A New Prenylated Flavanone from Derris trifoliata Lour.

Abstract

A new flavanone, 4′,5,7-trihydroxy-6,8-di-(2-hydroxy-3-methylbut-3-enyl)- flavanone, was isolated from the aerial parts of Derris trifoliate, together with eleven known compounds: rotenone, tephrosin, 12a-hydroxyrotenone, deguelin, 6a,12a-dehydro-rotenone, dehydrodeguelin, 7a-O-methyldeguelol, 7a-O-methylelliptonol, 5,7,3',4'-tetra-hydroxy-6,8-diprenylisoflavone, daidzein and 4'-hydroxy-7-methoxyflavanone. 7a-O-Methylelliptonol was isolated for the first time from the genus Derris. Their structures were characterized on the basis of spectral data. Eight of the isolated compounds were found to be significantly toxic to brine shrimp (LC₅₀ range 0.06–9.95 μg/mL). The new compound showed weak toxicity (LC₅₀ = 211.31 μg/mL).

1. Introduction

Derris trifoliata Lour., a mangrove associate occurring in the tropical regions of Asia and East Africa [1], belongs to the Leguminosae, subfamily Papilionoideae. D. trifoliata is a poisonous plant, used locally for catching fish, and nowadays also used extensively for the control of insect pests [2]. Different parts of the plant were used in traditional medicine for treatment of wounds, calculus, rheumatism and dysmenorrhea and asthma [3]. Extracts and metabolites from this plant have been found to possess significant larvicidal, pesticidal, cytotoxic, anti-fungal, anti-inflammatory, antimicrobial, nitric oxide inhibitory, and cancer chemopreventive activities [4,5,6,7]. Previous phytochemical investigations on D. trifoliata show that flavonoids, including rotenoids, are the most characteristic compounds of this plant [8].

The brine shrimp lethality assay (BSLA) is considered a useful tool for assessment of toxicity, and has been widely used in chemical ecology studies on chemical defense in plants.

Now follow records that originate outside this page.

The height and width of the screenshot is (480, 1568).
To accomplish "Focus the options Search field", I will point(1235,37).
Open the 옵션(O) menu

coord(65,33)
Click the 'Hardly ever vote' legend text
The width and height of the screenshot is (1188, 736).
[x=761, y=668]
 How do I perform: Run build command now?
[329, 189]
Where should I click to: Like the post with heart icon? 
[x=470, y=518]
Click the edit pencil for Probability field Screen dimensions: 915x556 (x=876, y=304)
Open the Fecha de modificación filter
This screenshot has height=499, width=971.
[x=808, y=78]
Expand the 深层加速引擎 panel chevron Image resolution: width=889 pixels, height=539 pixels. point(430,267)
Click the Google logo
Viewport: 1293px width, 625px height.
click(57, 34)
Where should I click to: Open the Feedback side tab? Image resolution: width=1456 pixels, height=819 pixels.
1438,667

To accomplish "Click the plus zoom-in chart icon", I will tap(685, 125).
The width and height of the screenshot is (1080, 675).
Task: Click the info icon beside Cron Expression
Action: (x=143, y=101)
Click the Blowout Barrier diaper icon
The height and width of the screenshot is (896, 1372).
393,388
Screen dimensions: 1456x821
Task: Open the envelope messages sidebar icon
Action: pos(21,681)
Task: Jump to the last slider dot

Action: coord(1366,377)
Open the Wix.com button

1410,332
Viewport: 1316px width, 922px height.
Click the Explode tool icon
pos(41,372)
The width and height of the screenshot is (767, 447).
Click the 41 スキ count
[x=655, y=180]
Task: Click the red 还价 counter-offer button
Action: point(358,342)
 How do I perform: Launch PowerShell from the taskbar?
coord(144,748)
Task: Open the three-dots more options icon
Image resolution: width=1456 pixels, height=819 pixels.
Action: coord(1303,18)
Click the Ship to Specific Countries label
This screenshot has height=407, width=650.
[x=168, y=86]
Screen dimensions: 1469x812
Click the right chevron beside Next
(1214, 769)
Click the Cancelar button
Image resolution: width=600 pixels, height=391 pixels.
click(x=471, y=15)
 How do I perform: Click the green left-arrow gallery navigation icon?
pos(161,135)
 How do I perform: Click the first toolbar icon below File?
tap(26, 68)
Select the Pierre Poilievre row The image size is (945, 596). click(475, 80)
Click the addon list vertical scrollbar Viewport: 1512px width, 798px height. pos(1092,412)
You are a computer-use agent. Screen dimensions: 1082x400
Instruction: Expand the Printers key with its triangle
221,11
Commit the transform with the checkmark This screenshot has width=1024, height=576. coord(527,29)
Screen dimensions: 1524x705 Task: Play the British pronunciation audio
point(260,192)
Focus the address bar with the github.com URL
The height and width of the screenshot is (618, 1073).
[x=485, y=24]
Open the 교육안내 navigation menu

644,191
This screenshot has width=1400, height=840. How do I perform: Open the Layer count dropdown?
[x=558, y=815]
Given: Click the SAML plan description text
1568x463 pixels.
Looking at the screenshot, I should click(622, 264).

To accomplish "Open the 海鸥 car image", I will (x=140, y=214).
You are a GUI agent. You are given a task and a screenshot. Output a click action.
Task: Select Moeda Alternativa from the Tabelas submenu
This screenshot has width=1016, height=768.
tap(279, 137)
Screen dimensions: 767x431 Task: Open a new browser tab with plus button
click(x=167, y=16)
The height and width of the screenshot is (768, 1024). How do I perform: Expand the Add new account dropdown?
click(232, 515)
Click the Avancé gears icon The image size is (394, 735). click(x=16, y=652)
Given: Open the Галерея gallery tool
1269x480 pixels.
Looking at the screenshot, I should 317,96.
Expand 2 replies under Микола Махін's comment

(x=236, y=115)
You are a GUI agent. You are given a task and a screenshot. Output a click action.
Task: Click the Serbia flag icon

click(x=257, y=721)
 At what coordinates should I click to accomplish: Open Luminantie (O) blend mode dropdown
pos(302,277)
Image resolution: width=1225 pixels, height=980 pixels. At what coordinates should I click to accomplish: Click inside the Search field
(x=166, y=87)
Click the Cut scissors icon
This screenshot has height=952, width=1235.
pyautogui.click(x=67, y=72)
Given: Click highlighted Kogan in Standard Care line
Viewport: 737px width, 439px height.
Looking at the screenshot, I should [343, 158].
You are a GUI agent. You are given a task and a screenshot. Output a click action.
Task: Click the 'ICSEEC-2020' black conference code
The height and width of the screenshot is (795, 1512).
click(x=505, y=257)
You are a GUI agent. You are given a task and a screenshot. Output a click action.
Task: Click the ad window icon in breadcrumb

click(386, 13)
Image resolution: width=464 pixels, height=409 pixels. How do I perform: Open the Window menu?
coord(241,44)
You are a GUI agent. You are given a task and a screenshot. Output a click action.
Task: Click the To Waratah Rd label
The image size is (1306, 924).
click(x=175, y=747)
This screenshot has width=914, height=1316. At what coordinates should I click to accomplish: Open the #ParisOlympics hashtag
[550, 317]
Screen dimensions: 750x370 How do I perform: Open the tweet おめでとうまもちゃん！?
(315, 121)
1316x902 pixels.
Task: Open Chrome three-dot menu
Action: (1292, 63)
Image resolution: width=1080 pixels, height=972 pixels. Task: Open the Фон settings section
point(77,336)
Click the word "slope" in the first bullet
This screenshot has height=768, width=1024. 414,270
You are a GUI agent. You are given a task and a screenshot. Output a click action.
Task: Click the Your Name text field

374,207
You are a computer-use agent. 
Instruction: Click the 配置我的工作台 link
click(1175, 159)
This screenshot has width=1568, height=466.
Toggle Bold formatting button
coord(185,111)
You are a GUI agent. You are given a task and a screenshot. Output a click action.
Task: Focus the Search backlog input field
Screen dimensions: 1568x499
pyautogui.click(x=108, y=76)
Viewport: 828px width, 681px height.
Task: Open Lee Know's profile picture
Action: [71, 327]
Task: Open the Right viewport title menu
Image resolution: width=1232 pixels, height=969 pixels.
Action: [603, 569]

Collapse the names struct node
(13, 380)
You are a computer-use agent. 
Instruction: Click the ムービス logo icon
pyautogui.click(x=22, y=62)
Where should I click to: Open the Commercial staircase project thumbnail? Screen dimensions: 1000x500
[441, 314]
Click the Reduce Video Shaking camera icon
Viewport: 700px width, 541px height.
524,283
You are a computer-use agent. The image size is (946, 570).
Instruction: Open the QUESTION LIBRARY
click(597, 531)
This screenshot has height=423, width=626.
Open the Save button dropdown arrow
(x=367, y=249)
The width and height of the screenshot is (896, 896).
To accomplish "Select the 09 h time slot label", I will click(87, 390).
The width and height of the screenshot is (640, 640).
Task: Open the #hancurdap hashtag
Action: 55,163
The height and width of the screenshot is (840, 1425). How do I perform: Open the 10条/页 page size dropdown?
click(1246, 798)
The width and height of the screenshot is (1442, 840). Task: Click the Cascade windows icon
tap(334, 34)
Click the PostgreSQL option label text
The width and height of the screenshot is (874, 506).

The extract from aerial part of D. trifoliata was found to be toxic to brine shrimp (LC₅₀ = 10.00 μg/mL) [9]. However, to the best of our knowledge, there are no reports on brine shrimp toxicity of compounds from D. trifoliata. As a part of our search for chemical defence compounds of mangrove plants in South China, a chemical investigation of the brine shrimp toxic extract from D. trifoliata has been carried out. In this study, we report the structural elucidation of a new prenylated flavanone, together with 11 known compounds from the aerial part of D. trifoliata, as well as their toxicity against brine shrimp.

2. Results and Discussion

Compound 1, a light yellow, optically active oil ([α]_D²⁰ −17.3°, MeOH; c 0.3) oil, gave a molecular ion peak at m/z 440.1795 in the HREIMS, indicating a molecular formula of C₂₅H₂₈O₇ (calc. 440.1835). The ¹H-NMR spectrum of 1 showed three proton resonances at δ_H 2.76 (1H, m), 3.04 (1H, m), and 5.29 (1H, m), assignable to the typical H-2 and H-3 of a flavanone skeleton. The signals of H-3 overlapped with those of protons of other two methylenes (δ_H 2.82, 2H, m; and δ_H 2.95, 2H, m), but could be distinguished by HSQC spectra. In addition, resonances for an AA’XX’ spin system that is comprised of four protons (δ_H 6.82, 2H, d, J = 8.5 Hz, H-3′, 5′ and δ_H 7.25, 2H, d, J = 8.5 Hz, H-2′, 6′) assignable to a 4-subtituted B-ring were observed. Furthermore, together with HSQC spectrum, the 1D NMR (¹³C, ¹H and DEPT) spectra of 1 revealed the presence of one ketone (δ_C 196.5, C-4), six aromatic carbons (δ_C 160.4, C-5; δ_C 106.5, C-6; δ_C 163.9, C-7; δ_C 105.2, C-8; δ_C 158.9, C-9; δ_C 102.6, C-10), two olefinic methylenes (δ_H 4.99, 1H, d, J = 7.5 Hz, H-4″a, δ_H 4.85, 1H, s, H-4″b, δc 110.3, C-4″; δ_H 4.90, 1H, d, J = 7.5 Hz, H-4a, δ_H 4.78, 1H, s, H-4b, δc 110.2, C-4), two quaternary olefinic carbons (δc 146.8, C-3″; δc 147.0, C-3), two methyls (δ_H 1.69, 3H, s, H-5″, δc 18.4, C-5″; δ_H 1.83, 3H, s, H-5, δc 18.3, C-5), two oxygenated methines (δ_H 4.28, 1H, t, J = 7.0 Hz, H-2, δ_c 77.0, C-2″; δ_H 4.28, 1H, t, J = 7.0 Hz, H-2″, δc 77.0, C-2), and a hydroxyl (δ_H 12.41, 1H, s, OH-5). Comparison of the 1D NMR spectral data of compound 1 with those of 6-(2-hydroxy-3-methyl-3-butenyl)-8-prenyleriodictyol suggested that 1 was a flavnanone with two isoprenyls on ring A [10]. In the HMBC spectrum of 1, the correlations from H-4 to C-2, 3, from H-5 to C-3, 4, and 2, and from H-1 to C-2, 3 confirmed the identity of the 2-hydroxy-3-methylbut-3-enyl moiety. The partial structure of another 2-hydroxy-3-methylbut-3-enyl in 1 was confirmed by HMBC correlation peaks of H-4″ with C-2″, 3″; H-5″ with C-3, 4; and H-1 with C-2, 3. Moreover, the substitution pattern of ring A was unambiguously established by HMBC correlations (Figure 1), which gave evidence for the placement of the two isoprenyls at C-6 and C-8, respectively. Thus, 1 was characterized as 4',5,7-trihydroxy-6,8-di-(2-hydroxy-3-methylbut-3-enyl)-flavanone. The absolute configuration of 1 was not determined.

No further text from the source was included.